Prometí a mi padre al partir, caminar por el lado derecho.
Nunca entendí bien, qué significaba lo correcto.
Desde el principio me dejé llevar por mis instintos más primarios.
Fui llevada de una lado hacia el otro por el torbellino de mi cuerpo.
Un cuerpo, que a medida que crecía, continuaba los mandatos de su intuición.
Jamás la razón ocupó espacio alguno en mis acciones.
No la pasaba mal, todo lo contrario.
Vivía feliz dedicada la adoración de los placeres del cuerpo.
A descubrir cada día, distintas formas de amar.
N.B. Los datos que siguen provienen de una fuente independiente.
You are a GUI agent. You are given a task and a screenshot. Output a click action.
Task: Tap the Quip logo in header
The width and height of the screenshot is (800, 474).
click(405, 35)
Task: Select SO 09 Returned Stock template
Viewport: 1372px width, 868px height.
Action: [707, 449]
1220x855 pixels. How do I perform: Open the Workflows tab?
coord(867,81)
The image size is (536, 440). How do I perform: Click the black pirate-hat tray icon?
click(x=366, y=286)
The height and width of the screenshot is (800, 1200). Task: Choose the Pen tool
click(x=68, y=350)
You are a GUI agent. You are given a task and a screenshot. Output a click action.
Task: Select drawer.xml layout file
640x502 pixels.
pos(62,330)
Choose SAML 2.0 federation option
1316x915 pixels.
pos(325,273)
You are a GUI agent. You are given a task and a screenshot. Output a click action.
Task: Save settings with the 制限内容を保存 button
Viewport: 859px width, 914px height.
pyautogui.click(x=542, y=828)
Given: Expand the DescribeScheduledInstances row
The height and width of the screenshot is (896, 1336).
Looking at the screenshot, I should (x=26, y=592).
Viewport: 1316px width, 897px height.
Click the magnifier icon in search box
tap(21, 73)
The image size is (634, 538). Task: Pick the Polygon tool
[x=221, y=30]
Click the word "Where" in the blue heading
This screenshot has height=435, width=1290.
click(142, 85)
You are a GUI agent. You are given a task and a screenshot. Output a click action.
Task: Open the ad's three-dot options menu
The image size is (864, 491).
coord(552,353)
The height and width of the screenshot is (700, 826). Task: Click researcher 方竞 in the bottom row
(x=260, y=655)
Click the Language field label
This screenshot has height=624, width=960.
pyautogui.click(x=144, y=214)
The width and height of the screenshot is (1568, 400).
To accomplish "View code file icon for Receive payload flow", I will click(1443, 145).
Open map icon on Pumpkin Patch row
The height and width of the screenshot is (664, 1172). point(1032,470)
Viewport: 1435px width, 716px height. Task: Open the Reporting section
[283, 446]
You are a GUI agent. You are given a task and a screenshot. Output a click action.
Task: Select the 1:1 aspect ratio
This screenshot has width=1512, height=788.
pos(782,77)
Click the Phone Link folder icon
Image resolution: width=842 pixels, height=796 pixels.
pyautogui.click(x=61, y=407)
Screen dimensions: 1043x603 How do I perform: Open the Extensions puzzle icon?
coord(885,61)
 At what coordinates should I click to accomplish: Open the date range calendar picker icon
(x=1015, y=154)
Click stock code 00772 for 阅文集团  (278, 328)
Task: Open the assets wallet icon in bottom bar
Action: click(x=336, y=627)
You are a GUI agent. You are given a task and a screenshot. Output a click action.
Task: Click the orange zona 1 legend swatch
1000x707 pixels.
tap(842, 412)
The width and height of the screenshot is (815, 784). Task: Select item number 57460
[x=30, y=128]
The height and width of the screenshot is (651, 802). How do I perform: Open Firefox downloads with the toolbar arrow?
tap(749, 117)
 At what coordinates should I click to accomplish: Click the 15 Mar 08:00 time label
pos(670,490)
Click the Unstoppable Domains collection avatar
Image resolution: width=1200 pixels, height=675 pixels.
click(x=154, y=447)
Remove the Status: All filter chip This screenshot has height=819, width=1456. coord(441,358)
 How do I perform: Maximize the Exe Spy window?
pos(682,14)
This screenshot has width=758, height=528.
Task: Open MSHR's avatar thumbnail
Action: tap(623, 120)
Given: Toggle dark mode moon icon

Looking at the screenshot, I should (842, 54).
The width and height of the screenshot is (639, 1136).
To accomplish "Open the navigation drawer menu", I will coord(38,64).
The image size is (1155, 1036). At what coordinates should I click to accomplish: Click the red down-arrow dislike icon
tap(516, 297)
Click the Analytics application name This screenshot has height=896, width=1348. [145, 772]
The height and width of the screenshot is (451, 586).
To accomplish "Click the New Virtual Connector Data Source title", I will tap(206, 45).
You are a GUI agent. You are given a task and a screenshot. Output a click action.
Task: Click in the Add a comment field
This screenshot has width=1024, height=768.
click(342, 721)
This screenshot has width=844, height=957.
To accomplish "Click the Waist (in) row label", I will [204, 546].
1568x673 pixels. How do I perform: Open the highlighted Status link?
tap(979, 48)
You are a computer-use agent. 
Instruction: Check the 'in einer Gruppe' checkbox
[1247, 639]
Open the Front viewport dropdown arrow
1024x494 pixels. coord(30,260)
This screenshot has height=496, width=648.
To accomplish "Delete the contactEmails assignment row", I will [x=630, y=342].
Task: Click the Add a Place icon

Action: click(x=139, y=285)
Y la sencillez , esa falta de miras, ella sabía, era temporal.
Sabía en lo profundo que su destino era encontrar aquello que salió a buscar.
Ya había conquistado la libertad . Se había liberado de cualquier complejo de culpa, común a cualquier muchacha burguesa. Debía cerrar la etapa de los amores pasionales, aquellos que solo un cuerpo sabe dar.
No tenía ganas de hacerlo aún. Era tan dulce aguardar por su pescador,
sorprenderlo cada noche con una novedad en el acto de amar, que ella postergaba el momento de partir. Temía perder para siempre la intensidad del placer sea del pescador y su pecho de macho descomunal o de otros pechos tan orondos como los de Alida. Los primeros amores marcan como fuego.